The top half screws onto the base and then the percolator goes on the stove over a low-medium temperature.
In around 5-10 minutes depending on what your stove is set at and the temperature of the water you started with, the water in the base will boil up through the coffee grounds, up through that central spigot, and pour out into the upper chamber. End result: a strong cup of freshly brewed coffee.
Now let’s get back on with the show! Mix the coffee and oats together to make a coffee-oatmeal slurry. The moment I did this I was struck by the curiosity to find out what a bowl of instant oatmeal tastes like when made entirely with fresh coffee instead of water; I will test this idea soon.
Three tablespoons of butter and nearly a half cup of sugar don’t cream together particularly well with the aid of electricity because there’s just not much for a mixer to work with.
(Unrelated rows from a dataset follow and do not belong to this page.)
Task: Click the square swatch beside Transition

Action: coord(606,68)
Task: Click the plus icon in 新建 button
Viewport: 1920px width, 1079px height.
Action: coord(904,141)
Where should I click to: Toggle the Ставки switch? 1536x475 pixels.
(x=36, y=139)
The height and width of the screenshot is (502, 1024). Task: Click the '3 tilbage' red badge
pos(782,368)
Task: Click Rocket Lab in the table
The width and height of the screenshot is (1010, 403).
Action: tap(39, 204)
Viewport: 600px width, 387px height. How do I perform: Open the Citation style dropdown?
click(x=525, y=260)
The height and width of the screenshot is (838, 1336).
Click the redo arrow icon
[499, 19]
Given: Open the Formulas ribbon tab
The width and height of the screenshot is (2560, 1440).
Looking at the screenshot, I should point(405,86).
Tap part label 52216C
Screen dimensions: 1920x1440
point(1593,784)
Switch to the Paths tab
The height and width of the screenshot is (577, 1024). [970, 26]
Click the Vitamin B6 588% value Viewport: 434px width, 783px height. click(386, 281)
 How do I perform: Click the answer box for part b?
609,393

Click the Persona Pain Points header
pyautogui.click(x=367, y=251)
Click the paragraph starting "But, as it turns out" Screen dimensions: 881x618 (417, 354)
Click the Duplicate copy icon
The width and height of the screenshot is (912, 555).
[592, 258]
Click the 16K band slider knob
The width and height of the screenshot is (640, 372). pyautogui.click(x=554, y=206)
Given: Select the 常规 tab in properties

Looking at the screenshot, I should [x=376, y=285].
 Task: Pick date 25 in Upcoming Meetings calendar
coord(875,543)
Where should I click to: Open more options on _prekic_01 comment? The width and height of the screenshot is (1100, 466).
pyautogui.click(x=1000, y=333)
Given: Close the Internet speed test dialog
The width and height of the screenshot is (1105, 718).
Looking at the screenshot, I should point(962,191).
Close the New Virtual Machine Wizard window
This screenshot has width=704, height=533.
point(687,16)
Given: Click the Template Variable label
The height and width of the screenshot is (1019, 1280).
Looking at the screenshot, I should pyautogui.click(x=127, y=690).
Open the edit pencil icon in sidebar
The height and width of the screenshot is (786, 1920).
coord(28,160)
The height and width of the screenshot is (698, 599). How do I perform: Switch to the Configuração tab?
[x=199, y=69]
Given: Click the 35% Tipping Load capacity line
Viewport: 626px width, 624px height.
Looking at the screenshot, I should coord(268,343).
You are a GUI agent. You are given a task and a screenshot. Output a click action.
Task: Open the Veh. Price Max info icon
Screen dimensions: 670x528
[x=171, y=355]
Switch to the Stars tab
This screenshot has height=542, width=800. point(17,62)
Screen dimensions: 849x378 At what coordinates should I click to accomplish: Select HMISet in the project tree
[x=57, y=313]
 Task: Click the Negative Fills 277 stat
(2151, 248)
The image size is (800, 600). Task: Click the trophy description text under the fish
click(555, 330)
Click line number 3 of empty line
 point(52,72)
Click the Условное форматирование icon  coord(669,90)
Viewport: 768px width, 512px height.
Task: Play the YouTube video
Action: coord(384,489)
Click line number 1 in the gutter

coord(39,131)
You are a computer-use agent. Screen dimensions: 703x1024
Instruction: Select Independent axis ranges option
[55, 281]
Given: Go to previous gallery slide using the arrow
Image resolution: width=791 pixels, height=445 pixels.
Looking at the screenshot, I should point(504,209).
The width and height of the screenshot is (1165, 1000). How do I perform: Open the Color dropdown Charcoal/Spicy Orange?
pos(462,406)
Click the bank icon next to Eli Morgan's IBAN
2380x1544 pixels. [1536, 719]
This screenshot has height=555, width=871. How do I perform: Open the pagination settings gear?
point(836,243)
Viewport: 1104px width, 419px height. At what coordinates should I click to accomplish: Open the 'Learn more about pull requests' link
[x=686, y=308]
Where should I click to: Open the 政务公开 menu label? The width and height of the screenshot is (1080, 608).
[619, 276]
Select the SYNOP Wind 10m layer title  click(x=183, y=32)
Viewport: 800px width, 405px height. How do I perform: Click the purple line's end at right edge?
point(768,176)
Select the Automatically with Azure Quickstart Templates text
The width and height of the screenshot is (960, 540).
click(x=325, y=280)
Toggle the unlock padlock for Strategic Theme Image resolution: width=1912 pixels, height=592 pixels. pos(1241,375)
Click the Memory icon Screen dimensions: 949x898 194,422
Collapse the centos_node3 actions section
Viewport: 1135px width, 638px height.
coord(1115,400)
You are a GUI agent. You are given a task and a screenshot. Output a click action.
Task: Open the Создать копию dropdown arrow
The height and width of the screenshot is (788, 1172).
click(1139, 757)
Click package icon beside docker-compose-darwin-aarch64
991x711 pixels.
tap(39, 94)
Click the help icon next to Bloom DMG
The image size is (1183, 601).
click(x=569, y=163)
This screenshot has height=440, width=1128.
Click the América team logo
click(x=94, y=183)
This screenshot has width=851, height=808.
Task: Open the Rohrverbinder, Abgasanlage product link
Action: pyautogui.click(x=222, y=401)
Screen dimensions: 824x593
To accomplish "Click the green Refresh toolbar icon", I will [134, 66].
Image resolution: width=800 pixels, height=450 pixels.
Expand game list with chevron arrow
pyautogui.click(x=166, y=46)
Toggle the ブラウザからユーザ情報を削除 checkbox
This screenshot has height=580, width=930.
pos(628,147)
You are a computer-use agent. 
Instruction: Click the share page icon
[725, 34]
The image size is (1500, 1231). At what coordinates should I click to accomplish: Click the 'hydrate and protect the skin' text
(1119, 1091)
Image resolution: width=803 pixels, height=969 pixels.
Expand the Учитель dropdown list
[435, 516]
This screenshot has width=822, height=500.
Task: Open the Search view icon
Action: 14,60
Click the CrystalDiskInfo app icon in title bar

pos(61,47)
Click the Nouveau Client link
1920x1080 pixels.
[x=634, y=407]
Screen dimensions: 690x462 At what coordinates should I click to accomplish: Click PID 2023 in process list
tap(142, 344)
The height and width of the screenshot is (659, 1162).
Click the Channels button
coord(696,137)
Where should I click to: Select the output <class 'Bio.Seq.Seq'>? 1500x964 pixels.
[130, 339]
You may have to put some old-fashioned arm strength to work here to finish this step off. Alternatively you could very easily double the recipe and that would give the mixer a decent amount of ingredients and give you even more delicious muffins to eat.
The eggs, vanilla, and oatmeal mixture should beat in comparatively easily and the end result will be very moist. Considering the small quantity of ingredients involved here make sure to scrape as much off of whatever you’re using to beat it all together.
The batter will still be fairly moist when you fold in the dry ingredients. Blend everything together just until there’s no more dry powder in the bowl and then gently fold in the chocolate chips.
I found that a level tablespoon was a good measure for 3/4 full in each mini-muffin cup.
Fair warning: they smell amazing when they come out of the oven.
And there you have it; do some laundry and make some fantastic, mocha mini-muffins!
mydearbakes
November 4, 2013 at 2:24 am
Can’t help but LOVED your amazing looking bake! =D
Anonymous
November 24, 2013 at 11:34 pm
I tried using instant espresso combined with hot water. The finished product has a distinct instant coffee taste. Next time I’ll try “real” coffee.
Daniel Gow
November 25, 2013 at 8:27 am
Thanks for letting me know! I’ll post an update to warn people away.